▸ Page text
--- START ---

My grandmother worked at the hospital where the Red Wings got treatment and she loved Gordie Howe, who was quite the kidder with staff. So we took her to a WHA game when Gordie made his comeback. These young guys kept trying to run him and he would calmly sidestep hits and go where he wanted to go.
There were a lot of stories about his insane farmboy strength. Teammates would find ways to test that strength -- pick up that, carry that -- and he would do crazy things without a sweat.
Check out this passage from a 1963 magazine article:
“He’s always at the outer edge of the rulebook anyway,” says Eric Nesterenko of the Chicago Black Hawks, a veteran who has played frequently against Howe man-on-man. “You never know when he's going to slip over into what's dirty.” Ted Lindsay, who was Howe's linemate with Detroit for a dozen years and his opponent with Chicago for three more, says, “Gordie gets away with more than anyone else in hockey.” Andy Bathgate, the New York Ranger star who was fined by the league in 1960 for writing an article called “Atrocities on Ice,” for True magazine, has accused Howe of deliberately inflicting head cuts, of deliberately cauliflowering at least one ear, and of deliberately raising the puck at other people’s heads. About the only crimes Howe is not generally accused of are the heinous ones of “spearing” — the art of jabbing the business end of a hockey stick into an onrushing opponent's unpadded belly — and “butt-ending.” another manoeuvre with a stick that takes place in flurries around the goal mouth or in the corners. He is a recognized master of “high sticking,” an action that is almost impossible for the fans or even the referees to separate from an accident, and which has carved his signature on a good many faces around the league."

--- END ---

▸ What is expected
Return word for word the portion of the Gordie Howe text starting with "My grandmother worked" and going on through "wanted to go.".

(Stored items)
--- START ---

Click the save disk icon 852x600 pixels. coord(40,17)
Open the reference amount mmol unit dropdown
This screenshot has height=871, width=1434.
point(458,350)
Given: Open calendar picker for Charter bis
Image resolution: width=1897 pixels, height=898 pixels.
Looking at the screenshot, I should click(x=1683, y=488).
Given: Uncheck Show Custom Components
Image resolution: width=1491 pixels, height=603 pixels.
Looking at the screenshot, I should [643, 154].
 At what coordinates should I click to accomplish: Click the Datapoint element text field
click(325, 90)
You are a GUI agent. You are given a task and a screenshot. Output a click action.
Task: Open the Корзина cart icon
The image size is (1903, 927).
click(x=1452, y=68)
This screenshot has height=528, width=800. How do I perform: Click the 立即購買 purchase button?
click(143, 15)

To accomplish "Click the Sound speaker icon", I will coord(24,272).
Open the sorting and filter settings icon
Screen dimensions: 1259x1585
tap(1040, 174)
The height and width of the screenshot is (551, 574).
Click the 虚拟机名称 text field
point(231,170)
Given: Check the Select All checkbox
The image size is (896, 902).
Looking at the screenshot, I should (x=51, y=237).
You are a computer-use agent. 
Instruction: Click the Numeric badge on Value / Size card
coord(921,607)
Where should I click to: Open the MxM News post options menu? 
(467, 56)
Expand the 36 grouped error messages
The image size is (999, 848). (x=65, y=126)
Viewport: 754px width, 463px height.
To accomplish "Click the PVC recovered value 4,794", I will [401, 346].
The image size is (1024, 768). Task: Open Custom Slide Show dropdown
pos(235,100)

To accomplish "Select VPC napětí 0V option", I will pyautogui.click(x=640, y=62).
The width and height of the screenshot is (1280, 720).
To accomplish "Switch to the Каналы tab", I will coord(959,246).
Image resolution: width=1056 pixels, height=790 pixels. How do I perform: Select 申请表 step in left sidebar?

--- END ---

▸ Solution to this problem
My grandmother worked at the hospital where the Red Wings got treatment and she loved Gordie Howe, who was quite the kidder with staff. So we took her to a WHA game when Gordie made his comeback. These young guys kept trying to run him and he would calmly sidestep hits and go where he wanted to go.